Proprietary Labor Data Powers Marketplaces

Diving deeper into

Ved Sinha, Former VP of Product at Upwork, on gig marketplaces

Interview
proprietary data also enables AI/ML across every stage of the hiring process.
Analyzed 4 sources

The real moat is not just more profiles, it is a closed feedback loop that makes every click, proposal, interview, contract, hour logged, rating, and dispute improve the next hiring decision. In practice, that means a marketplace like Upwork can rank search results, filter weak applicants, predict who will reply fast, spot risky clients, and automate contract and payment workflows with much better accuracy than a new entrant that only has resumes and job posts.

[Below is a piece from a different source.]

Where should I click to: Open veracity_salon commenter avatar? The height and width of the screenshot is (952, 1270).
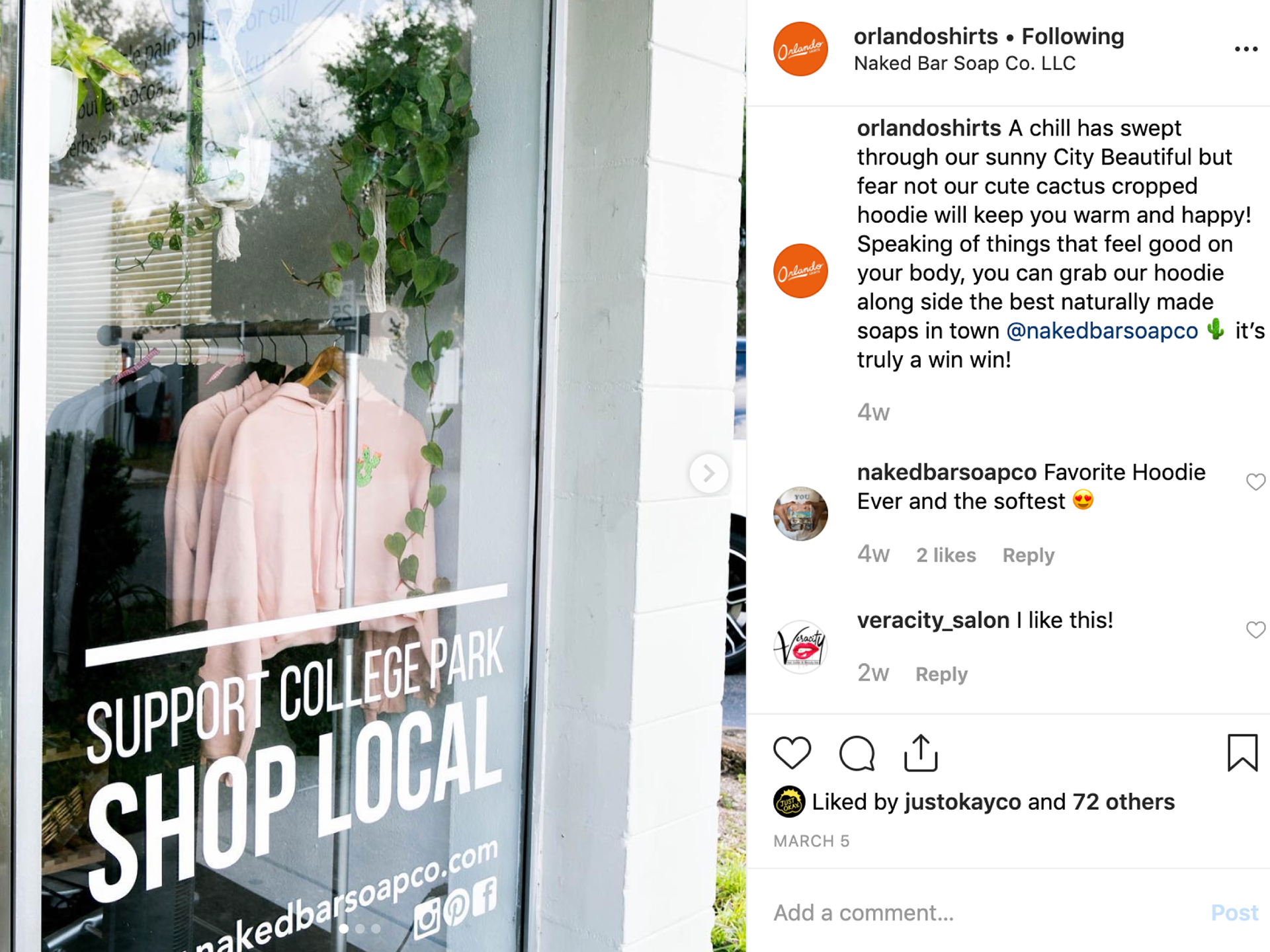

  • This data compounds across the whole funnel. Upwork tracks profile quality, response times, work history, reviews, samples, verified work completed, client responsiveness, payment behavior, and disputes. Those signals make matching better before hire, and trust and payment automation better after hire.
  • The contrast with curated platforms shows what the data is replacing. Higher end marketplaces like Turing and Toptal rely more on manual vetting and human curation, while Upwork can operate at much higher throughput because quality scoring and ranking are built into the product itself.
  • The same pattern now shows up in AI native labor marketplaces. Mercor uses AI interviews and tests to vet experts at scale, and Scale routes labeling work using allocation models informed by past contractor performance. In both cases, proprietary labor data becomes the engine for screening, matching, and quality control.

Going forward, the best labor marketplaces will look less like job boards and more like prediction systems. As they capture more outcome data, they will keep moving human effort to the edges, reserving recruiters for exceptions while software handles sourcing, ranking, matching, trust, and payment for the bulk of transactions.